Tenho 41 anos. É fazer as contas: nunca vivi numa ditadura. A nossa tinha acabado uns anos antes. Mas já “vivi” o Uruguai. E, da minha vivência no Uruguai, o que sei é que se trata de um país maravilhoso, um cantinho verde de pessoas de bem. Que nutrem um carinho excecional por Portugal e pelos Portugueses e têm um orgulho imenso na sua Colónia de Sacramento (antiga colónia portuguesa) e no seu estatuto de Património da Humanidade. Que aprendem Português na escola. Também pela influência da vizinhança com o Brasil, é fácil ouvir falar o Português no gerúndio em Montevideu e isso é tão apaixonante como ouvi-los no seu Espanhol que troca o “tu” por “vos” e que “chachea” (não sei se é assim que se escreve, mas é aquela coisa de dizerem os “y” e os “ll” como se fossem “ch”, dizem por exemplo “pocho” em vez de “pollo”, dizem “uruguachos” em vez de “uruguayos”, é adorável!). Que é considerado o país menos corrupto da América Latina (e talvez por isso tenha sido escolhido para sede de várias organizações internacionais e lhe chamem a “Suíça latino-americana”). Tem quase o dobro do tamanho de Portugal e, no entanto, cerca de um terço da nossa população. Há espaço! As ruas são avenidas e a marginal de Montevideu nunca mais acaba! E vêem-se joggers como no calçadão ou dog-walkers como nos filmes americanos. É daqueles países onde toda a gente parece ser feliz!
É difícil para mim imaginal o Uruguai pioneiro de democracia e de direitos civis em ambiente de ditadura militar. (Como o é, aliás, imaginar o Portugal das gerações anteriores à minha ou imaginar seja qual for a forma de violação de direitos humanos.)
Na Netflix, selecionei o filme “A noite de 12 Anos” num serão em que estava cheia de sono e achava que adormeceria em duas legendas. Não pude. O filme é cru, é violento e obriga à compaixão. A história é a de 3 dos guerrilheiros detidos pela polícia militar da ditadura militar de 1973/85 que, não os podendo matar, se empenhou em levá-los à loucura e por isso os vendou, separou, proibiu de falar, inibiu de visitas, deixou à fome e à mercê de ratazanas e dos seus próprios dejetos, encarcerados em solitárias. Um deles é Pepe Mujica, que viria a ser Presidente do Uruguai entre 2010 e 2015, o mais acarinhado dos Presidentes por todas as faixas etárias da população (super popular entre os jovens por decisões como doar metade do seu salário em prol do seu país ou legalizar o canabis).

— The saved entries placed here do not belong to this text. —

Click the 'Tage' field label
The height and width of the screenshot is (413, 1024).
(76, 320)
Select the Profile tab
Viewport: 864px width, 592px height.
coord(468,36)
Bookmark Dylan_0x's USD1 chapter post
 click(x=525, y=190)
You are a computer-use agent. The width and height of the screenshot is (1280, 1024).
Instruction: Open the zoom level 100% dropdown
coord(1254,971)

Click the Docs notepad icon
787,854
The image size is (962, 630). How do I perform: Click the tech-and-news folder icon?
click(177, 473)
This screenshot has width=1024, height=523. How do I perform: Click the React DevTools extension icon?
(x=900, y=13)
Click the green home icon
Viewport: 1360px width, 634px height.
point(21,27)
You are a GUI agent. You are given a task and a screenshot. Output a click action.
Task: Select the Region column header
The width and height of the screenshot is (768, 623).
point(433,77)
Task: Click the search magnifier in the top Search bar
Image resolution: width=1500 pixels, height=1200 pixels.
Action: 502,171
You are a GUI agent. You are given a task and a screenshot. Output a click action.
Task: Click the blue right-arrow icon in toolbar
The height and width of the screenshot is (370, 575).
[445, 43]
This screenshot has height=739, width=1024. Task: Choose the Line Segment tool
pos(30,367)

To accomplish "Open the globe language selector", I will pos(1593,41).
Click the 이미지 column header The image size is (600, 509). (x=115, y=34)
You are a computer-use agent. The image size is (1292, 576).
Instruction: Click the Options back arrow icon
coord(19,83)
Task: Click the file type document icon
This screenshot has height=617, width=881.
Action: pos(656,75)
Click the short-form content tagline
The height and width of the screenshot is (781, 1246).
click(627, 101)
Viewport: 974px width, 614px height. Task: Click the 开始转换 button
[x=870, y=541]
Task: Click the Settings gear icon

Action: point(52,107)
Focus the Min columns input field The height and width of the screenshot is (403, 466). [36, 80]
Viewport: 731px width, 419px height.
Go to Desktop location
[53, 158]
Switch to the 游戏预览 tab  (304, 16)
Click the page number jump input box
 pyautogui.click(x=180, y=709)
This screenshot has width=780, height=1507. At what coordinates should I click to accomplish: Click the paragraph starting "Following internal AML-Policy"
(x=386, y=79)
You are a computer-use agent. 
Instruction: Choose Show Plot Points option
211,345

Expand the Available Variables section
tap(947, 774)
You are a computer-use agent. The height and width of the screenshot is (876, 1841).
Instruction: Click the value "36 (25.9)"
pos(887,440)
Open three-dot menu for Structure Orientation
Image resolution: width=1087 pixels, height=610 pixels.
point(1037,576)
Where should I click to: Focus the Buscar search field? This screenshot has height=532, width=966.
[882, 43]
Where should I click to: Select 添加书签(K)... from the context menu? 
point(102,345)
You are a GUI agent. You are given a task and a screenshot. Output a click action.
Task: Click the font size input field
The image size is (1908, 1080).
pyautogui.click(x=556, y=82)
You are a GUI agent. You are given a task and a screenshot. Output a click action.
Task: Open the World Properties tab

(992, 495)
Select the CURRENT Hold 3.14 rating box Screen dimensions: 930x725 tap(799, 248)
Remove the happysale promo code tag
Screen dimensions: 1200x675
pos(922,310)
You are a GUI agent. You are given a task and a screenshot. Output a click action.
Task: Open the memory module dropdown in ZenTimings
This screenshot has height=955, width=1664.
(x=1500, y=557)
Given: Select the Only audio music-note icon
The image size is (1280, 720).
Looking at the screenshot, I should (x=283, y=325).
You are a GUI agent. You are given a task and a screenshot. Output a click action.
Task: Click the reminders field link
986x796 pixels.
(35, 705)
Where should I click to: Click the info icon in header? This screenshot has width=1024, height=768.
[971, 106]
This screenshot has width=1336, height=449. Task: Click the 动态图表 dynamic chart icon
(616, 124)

Difícil também é imaginar o velhinho barrigudinho de cabelos brancos que ainda vive e se desfaz em simpáticas entrevistas por esse YouTube fora (procura!) a passar pelo que se vê no filme. E, pelo outro lado, imaginar o que se passará nas cabeças dos militares que, mais ou menos coagidos/apaixonados por um ideal, fizeram tamanhas atrocidades. O que leva um ser humano a maltratar tanto outro ser humano? Coisas que dão que pensar, momentos que a História não só não deve apagar como deve documentar. (Penso igual quanto ao Holocausto, por exemplo) “A Noite de 12 Anos” é um excelente documento e os prémios e nomeações que ganhou foram mais que merecidos.